----- Given text -----
KEY POINTS:
Pay rates up to 75 per cent higher in Australia are sucking junior doctors across the Tasman at an increasing and alarming rate, including those in advanced training, their union says.
The Resident Doctors Association yesterday released comparisons showing Australian salaries are from 12 to 75 per cent higher than New Zealand's.
The union, which is negotiating with district health boards for what its national secretary, Deborah Powell, calls a "significant" pay rise, says the disparities are deepening New Zealand's medical workforce woes.
"The crisis just gets worse and worse," Dr Powell said. "The DHBs prefer to stick their heads in the sand and hope no one notices, rather than dealing with what is obviously a crisis on our hands."
But the health boards said the union's comparison was flawed and implied its release was to strengthen the union's bargaining position.
Dr Powell said the union normally lost 300 to 400 members a year when they qualified as hospital specialists or GPs. But this year it had lost an additional 500 who had not completed their post-graduate training.
This reinforces a trend detected by the senior doctors' union of newly qualified specialists leaving for Australia.
Dr Powell said up to 30 doctors who had completed their undergraduate studies this year had gone straight to Australia to work.
The two medical schools' final-year classes usually have about 320 students in total.
Medical Council chairman Professor John Campbell said the departing graduates might have been international or Australian students who wanted to work in their own countries.
DHBs spokesman David Meates said the 30 cited by Dr Powell had responded to "other job offers" before completing the process of sequential applications to New Zealand hospitals.
"This year is the first year we've seen that."
Dr Powell, however, said it had happened in 2000, but had been rectified - temporarily - by increasing pay and allowances to bring incomes closer to those in Australia.
----- Records -----
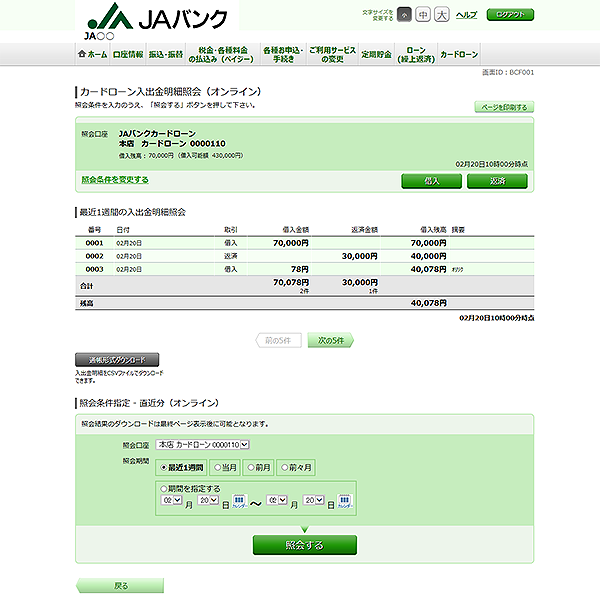This screenshot has width=600, height=612.
Task: Select the 最近1週間 period radio button
Action: click(x=179, y=467)
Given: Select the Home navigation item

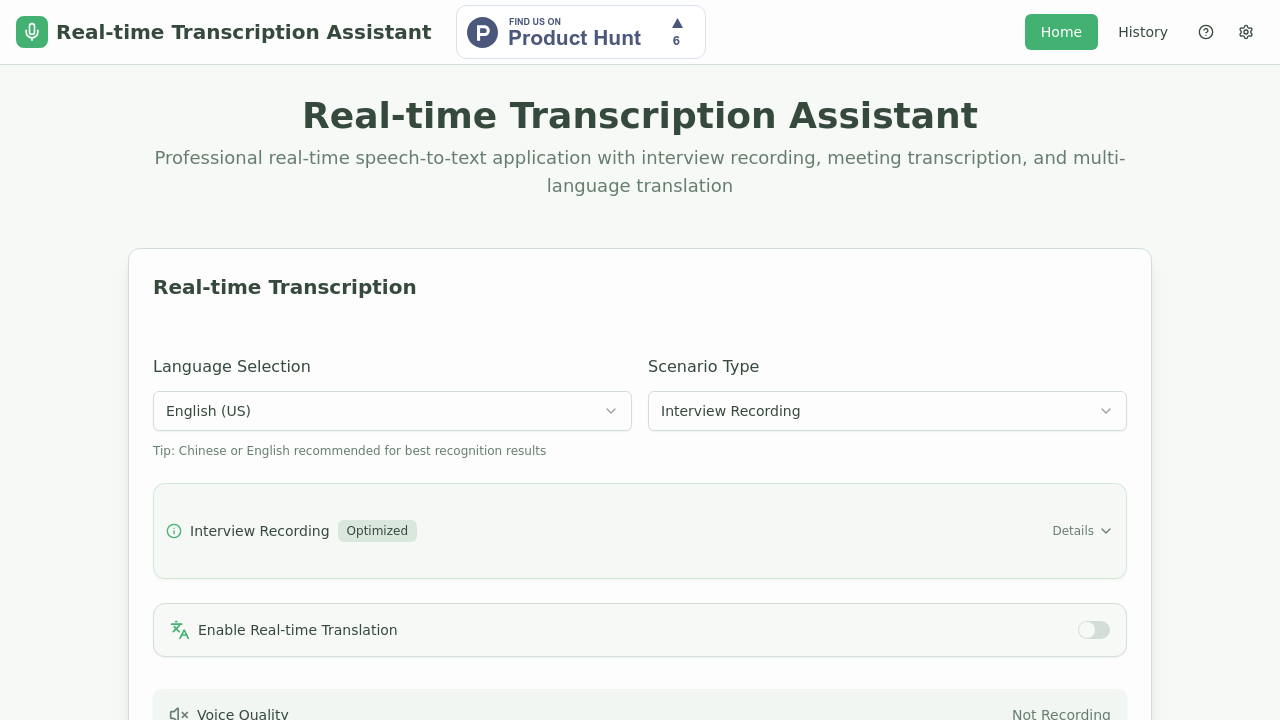Looking at the screenshot, I should 1061,32.
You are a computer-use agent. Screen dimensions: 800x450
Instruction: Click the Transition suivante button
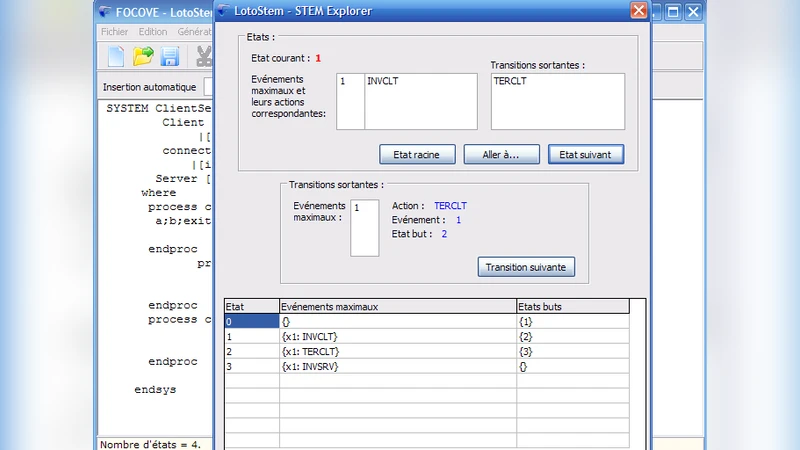526,267
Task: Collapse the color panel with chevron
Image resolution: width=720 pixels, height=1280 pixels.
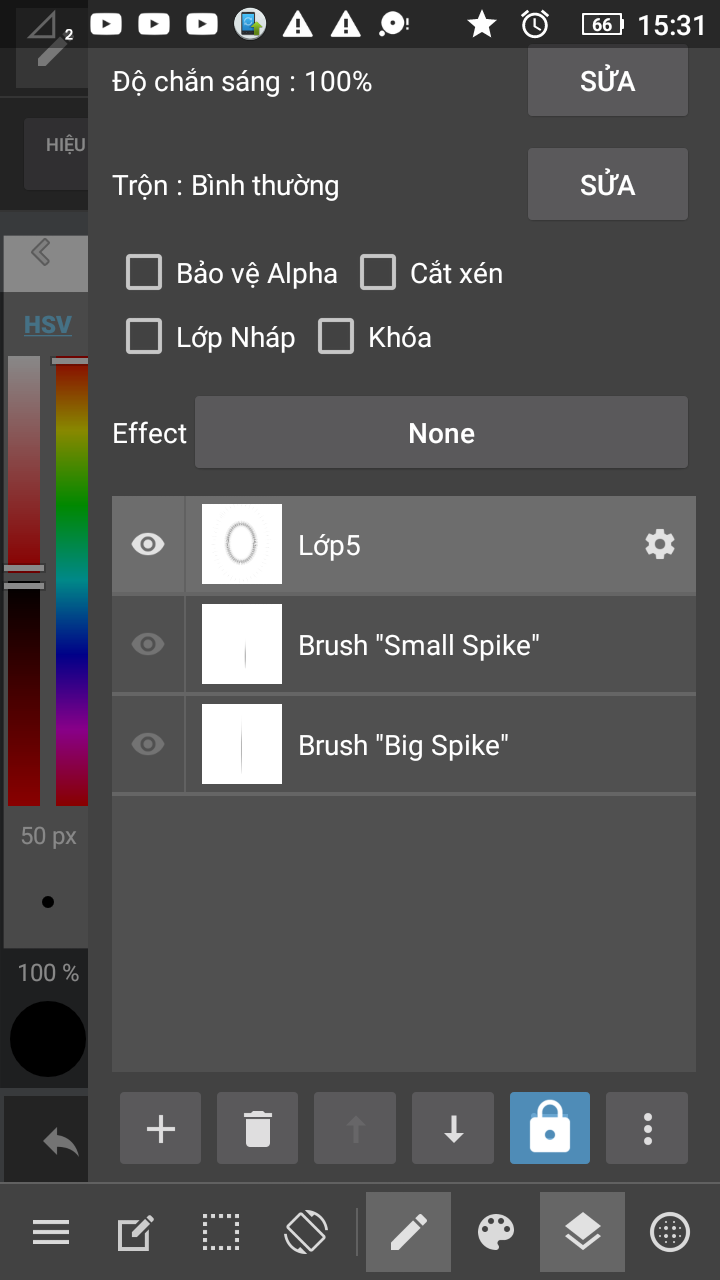Action: (x=41, y=252)
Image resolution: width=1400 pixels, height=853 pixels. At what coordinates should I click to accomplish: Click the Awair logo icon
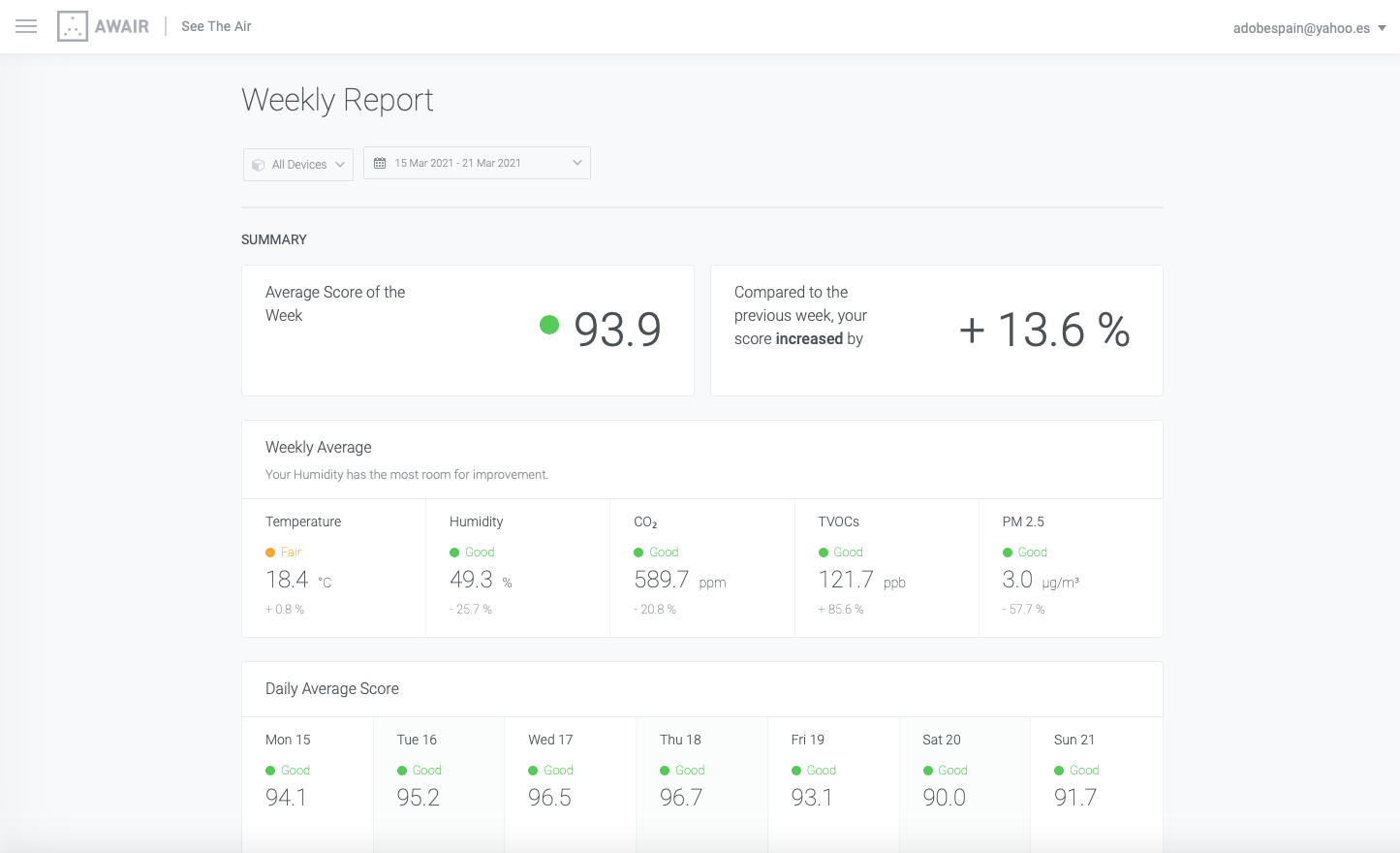click(x=73, y=26)
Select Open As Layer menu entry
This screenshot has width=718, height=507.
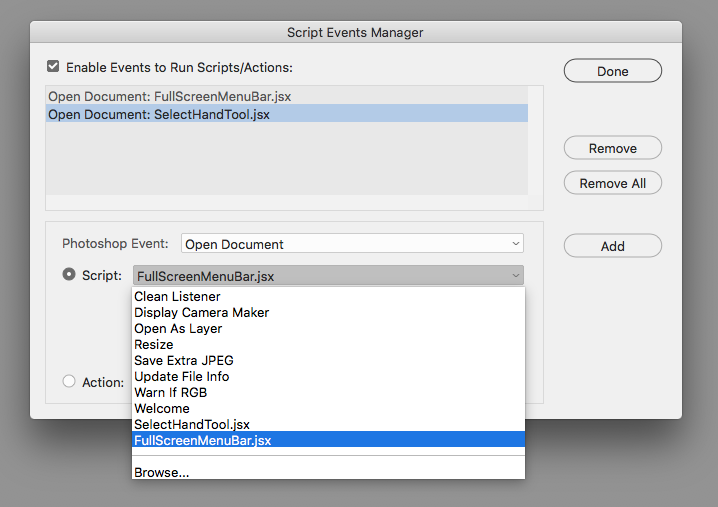coord(178,329)
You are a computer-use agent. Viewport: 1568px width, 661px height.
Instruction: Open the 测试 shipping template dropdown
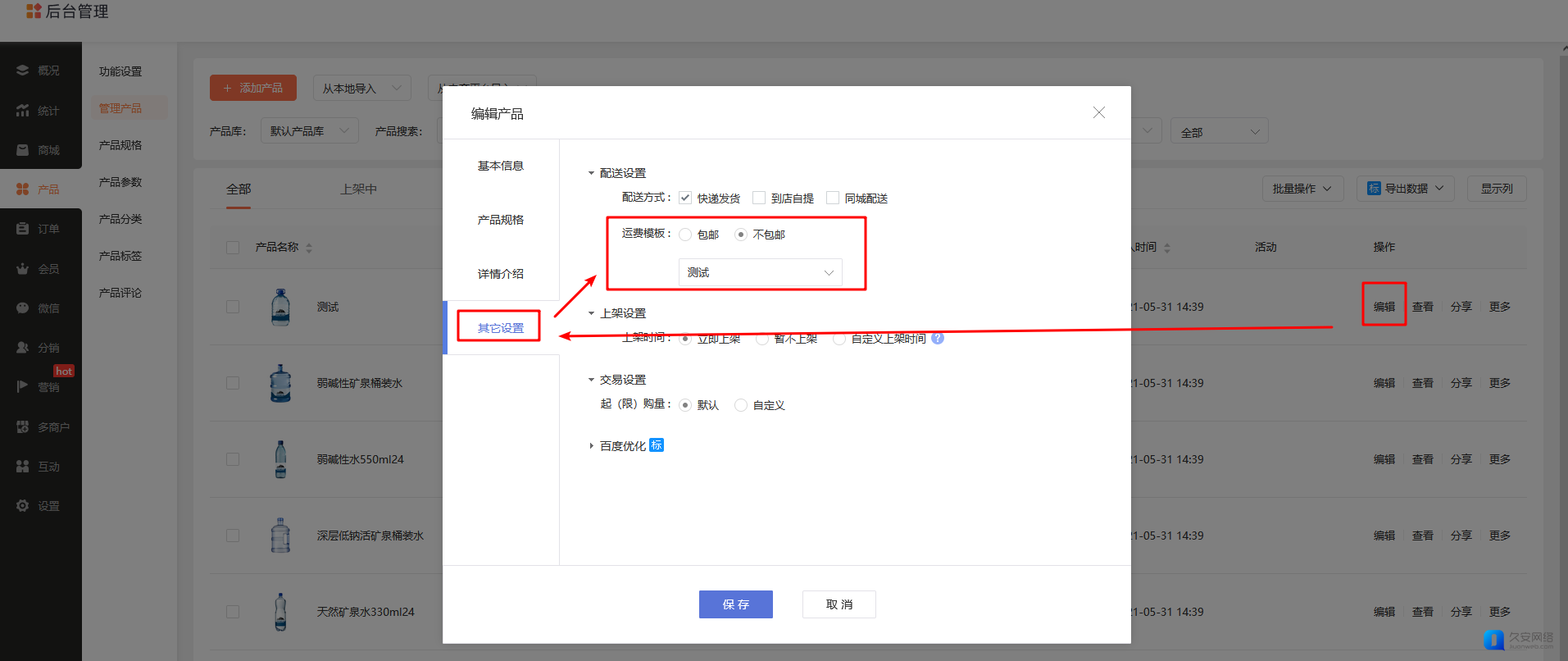pyautogui.click(x=759, y=272)
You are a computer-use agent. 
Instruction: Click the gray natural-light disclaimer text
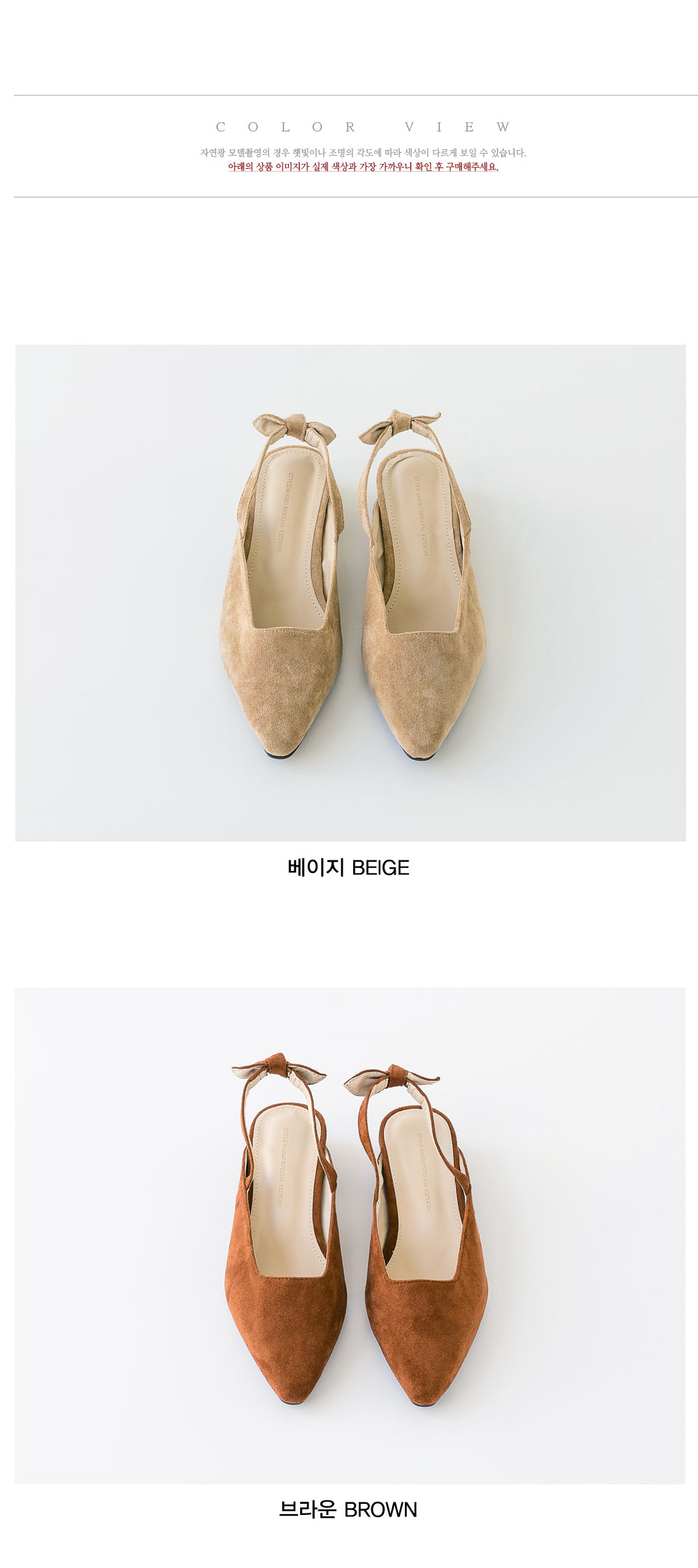[x=364, y=153]
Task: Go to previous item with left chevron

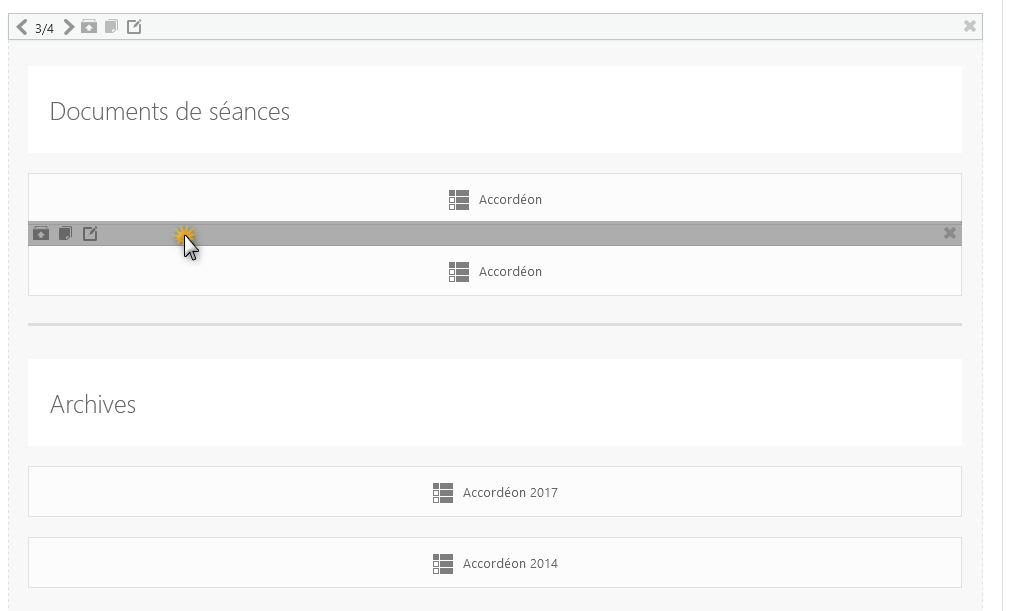Action: pos(22,27)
-----
Assignment:
Please explain, using the article on junior doctors' pay, how the DHBs spokesman accounted for the 30 new graduates who went straight to Australia.

Task answer:
David Meates said the 30 graduates had responded to "other job offers" before completing the process of sequential applications to New Zealand hospitals. He added that this year was the first year the boards had seen that happen.